Enjoyed the article, but there is one person's research these conspiracy people dare not mention regarding the Kennedy assassination.
A former Los Angeles district attorney by the name of Vincent Bugliosi performed research on this tragedy. And it took him twenty years to finish it.
As an aside, Vincent Bugliosi attained 32 convictions out of 33 high profile murder trials in Los Angeles. One of them was the conviction of Charles Manson and his entire family for the murders they committed back in 1969. To which he wrote the book "Helter Skelter," a masterpiece in American true crime non-fiction. He also went on to write other books, as well as performing work as a defense attorney.
Anyways, Vincent Bugliosi wrote a book entirely devoted to the Kennedy assassination called "Reclaiming History."
He told the truth. And in his book, which is rather long, he laid out exactly what happened before, during and after the assassination, even the subsequent murder of Oswald by Jack Ruby. In his book, he even outlined, picked apart and destroyed every single conspiracy theory there is out there, no matter how outlandish nor believable to the gullible.
As another aside, the book delved into how absolutely devastated Mrs. Kennedy was. She was in grief and shock so badly that she left Dallas on Air Force One wearing the same pink dress spattered with her husband's blood and brains that she wore in the motorcade. It brings home the sad fact of how unbelievable horrible this American tragedy this was. And still is.
His meticulous and in depth research proved that Oswald acted alone. There was no conspiracy. It was the act of a mad man intent on killing the President of the United States of America. He wasn't directed to do it by anyone. He acted alone. Period.
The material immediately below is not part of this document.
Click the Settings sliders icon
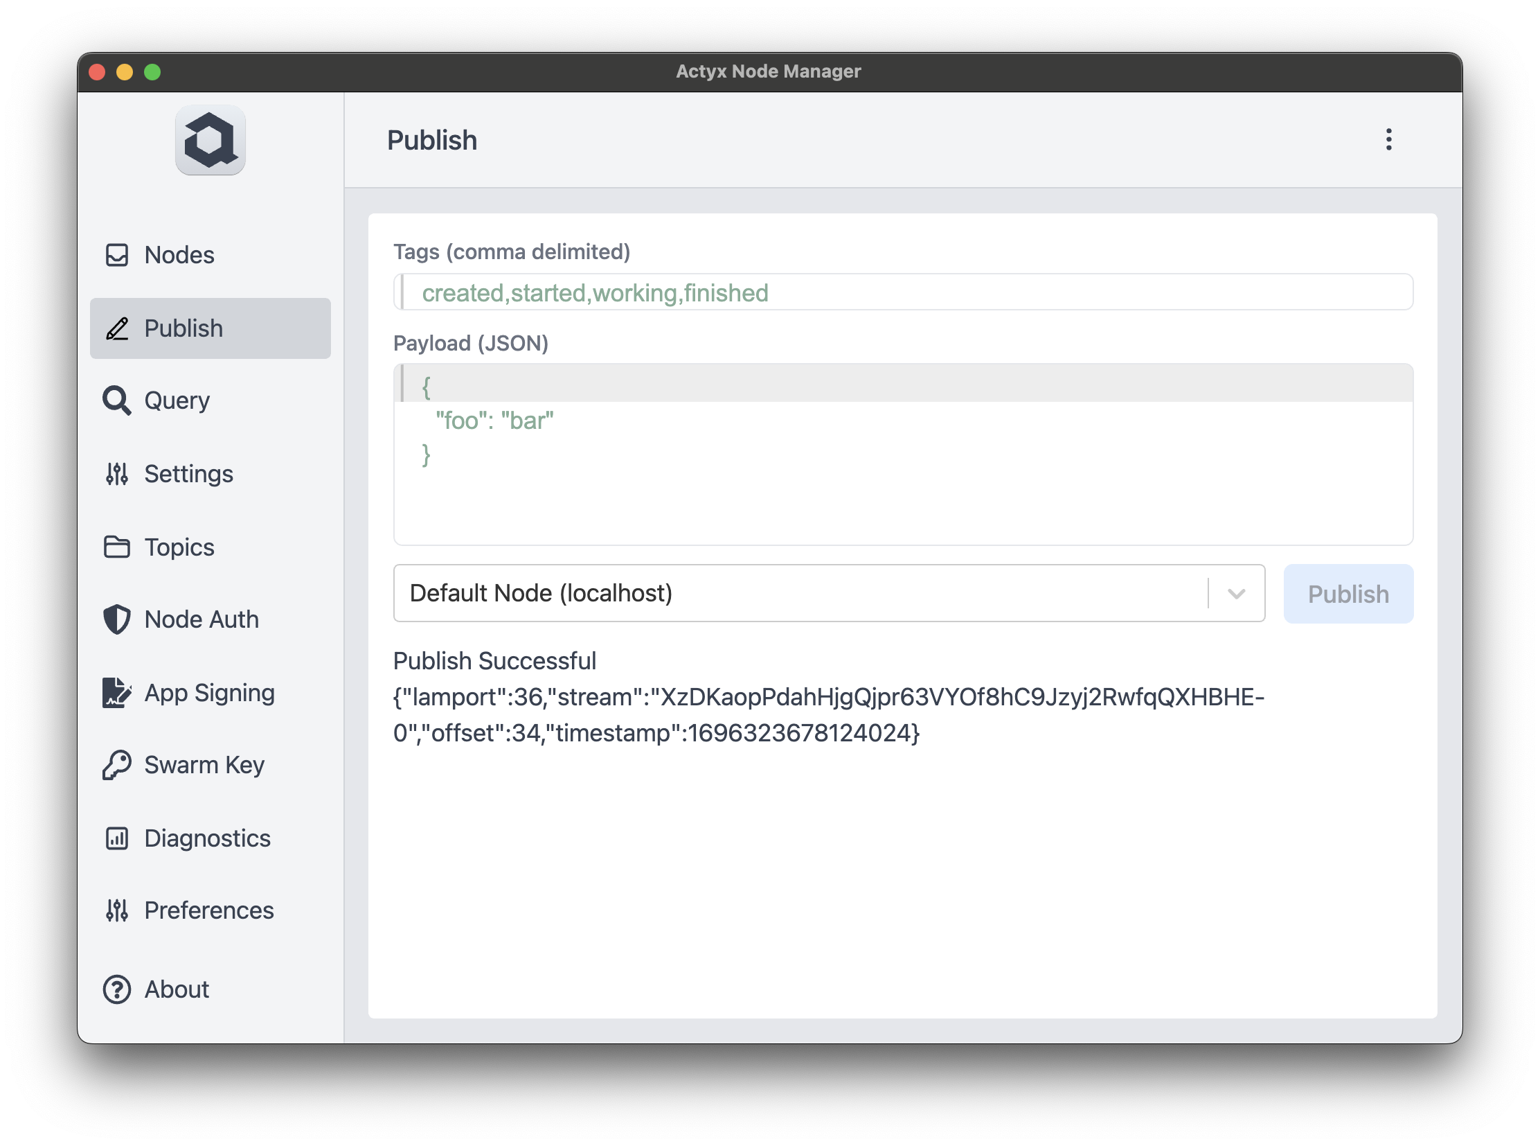 [x=116, y=474]
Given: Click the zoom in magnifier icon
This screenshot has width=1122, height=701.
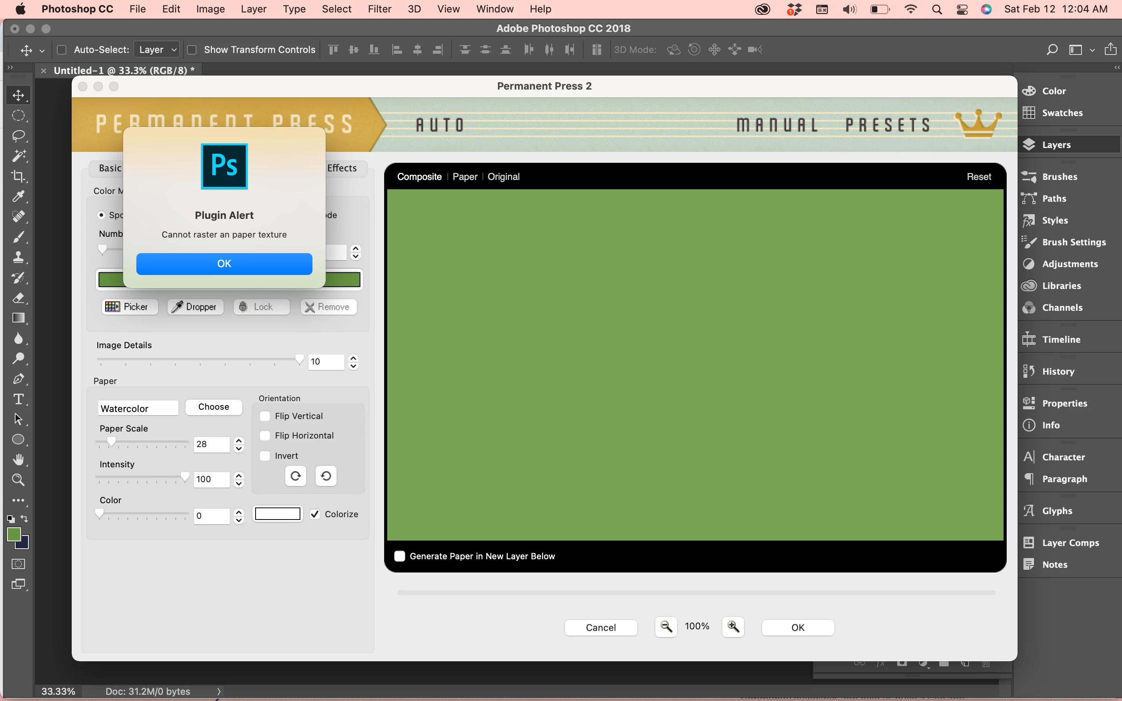Looking at the screenshot, I should (733, 627).
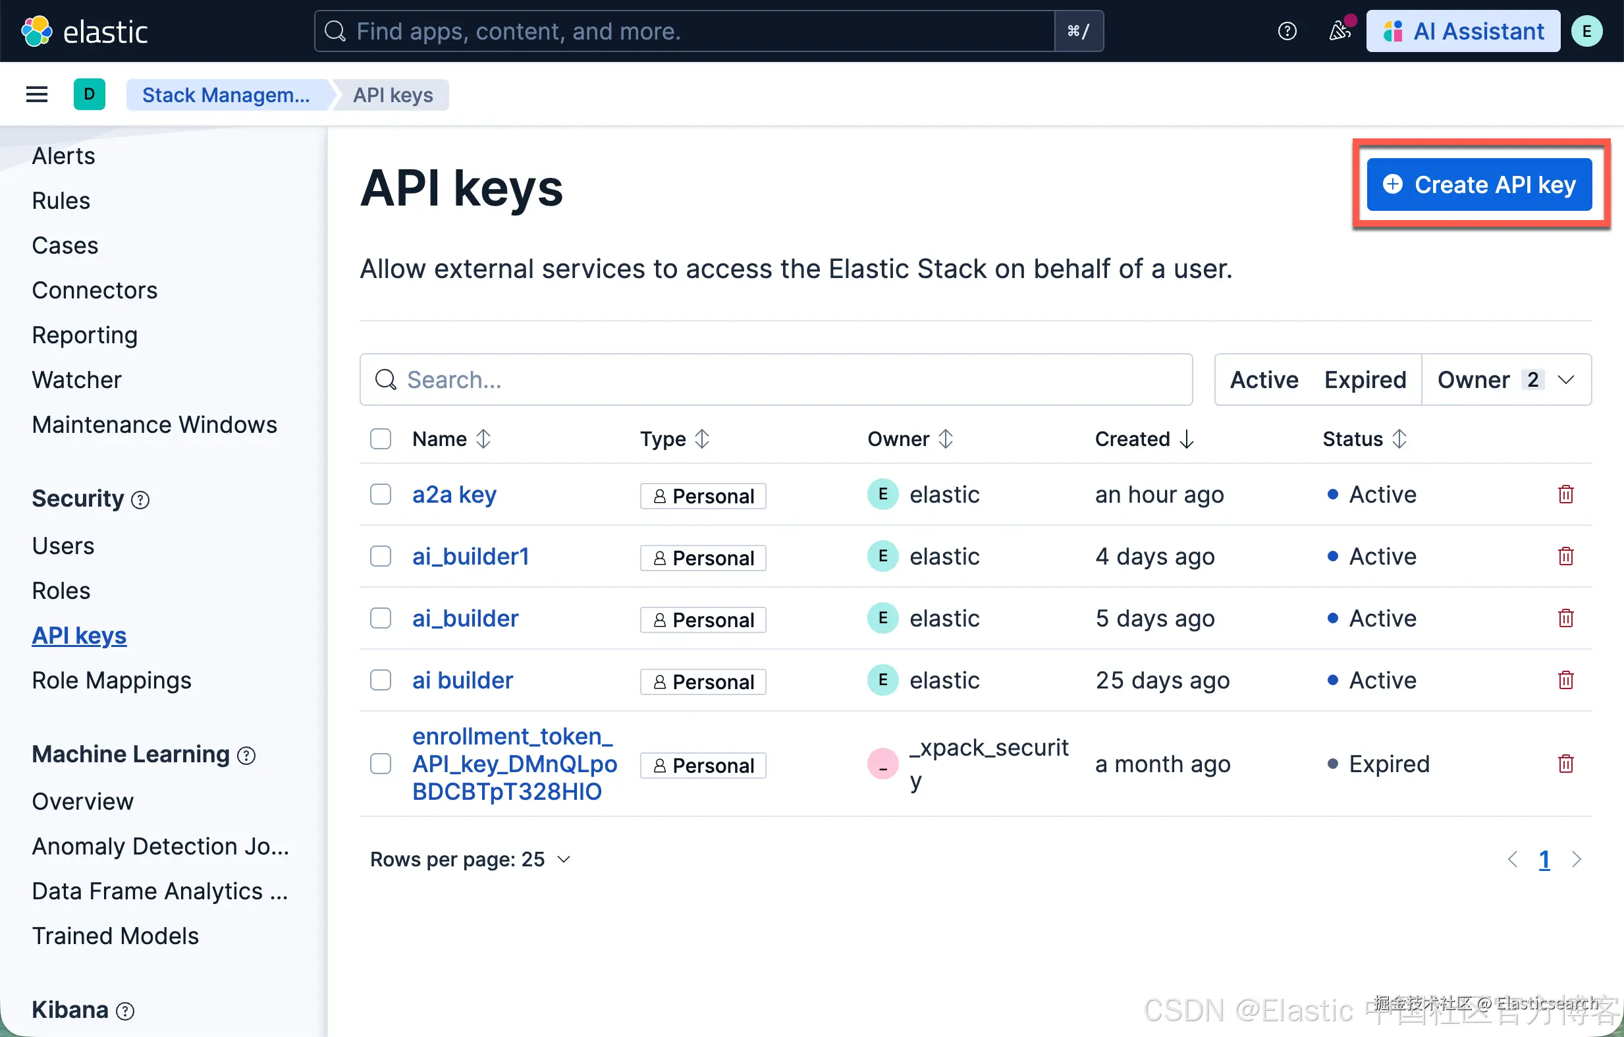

All hard evidence points at this being the case. You can't take facts and twist them around like the conspiracy theorists have been doing, and are still doing now. Every single piece of evidence, no matter if it's hard evidence or circumstantial, points any other way. There is nothing that says this is something other than the act of a single lone and crazed gun man.
Besmirching History
Vincent Bugliosi Assassinates Kennedy Again
By Michael Green
"The purpose of Bugliosi's Reclaiming History is to defend the integrity of the USG National Security State by grossly distorting its nature and function, by disguising that it is the servant of factions of the ruling classes within the United States, and by pretending that it did not and could not contemplate the assassination of a democratically elected President whose recalcitrant politics fell outside its parameters. According to Bugliosi, only the lunatic can seriously entertain that Kennedy was murdered because he pursued detente with the USSR, championed nuclear disarmament, decided not to back the invasion of the Bay of Pigs with US military, made a peaceful resolution of the Cuban Missile Crisis when the military wanted invasion and war, and decided to withdraw US troops from Vietnam rather than pursue by brute force an imperial venture in Southeast Asia."
Spare us. JFK was assassinated complements of the mob. By her own account, his mistress was told by LBJ the night before the assassination, that 'those SOBs would never embarrass'him again. 'Wish the liberal press would print the truth for a change.
Bugliosi, at this point in his life has no interest in being a patsy for anyone, let alone a corrupt (as you feel) government. His life has been built on integrity from day one.
The problem with the conspiracy nuts is they throw so much garbage out there they figure someone will believe something no matter how outlandish.
A malcontent. He had already tried to assassinate a retired military man 6 months prior. Perfect opportunity. If he was truly hired by the mob they would have had him executed long before Ruby got to him. He would have never been arrested and questioned.